History is often best told by those who experienced it.

Not everyone knows someone who knew someone who was alive during the Civil War. But Larry S. Chowning does, and he's willing to sit down and share a few tales with anyone willing to hear them.

Chowning brings the conflict to life in Soldiers at the Doorstep, a recounting of various stories by those who lived them and passed them down through friends, children and, in a few cases, slaves. Chowning is from the tidewater region of Virginia, so you'd expect these stories to be sympathetic to the South -- and you'd be right. The Yankee soldiers here are portrayed mostly as thieves and vandals, villains who rampaged through the South leaving starvation and misery in their wake. But, as Chowning points out in his preface, similar stories can likely be found in any northern state where Rebel soldiers made their way; an occupying army is often hard on the people who live there, no matter who's right or wrong or in between.
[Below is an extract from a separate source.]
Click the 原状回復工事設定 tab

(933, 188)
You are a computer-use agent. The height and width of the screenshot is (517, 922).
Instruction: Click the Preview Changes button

The stories collected here aren't the tales of glorious battles, and you won't find much in the way of troop movements or political agendas here. Instead, you'll read about people whose food, livestock and silverware were stolen, whose men and boys were threatened with death or conscription, whose communities lived in fear. You'll read about people who sacrificed much to protect their children or strike a blow for their cause. You'll meet slaves who loved their masters as well as slaves who were abused by them.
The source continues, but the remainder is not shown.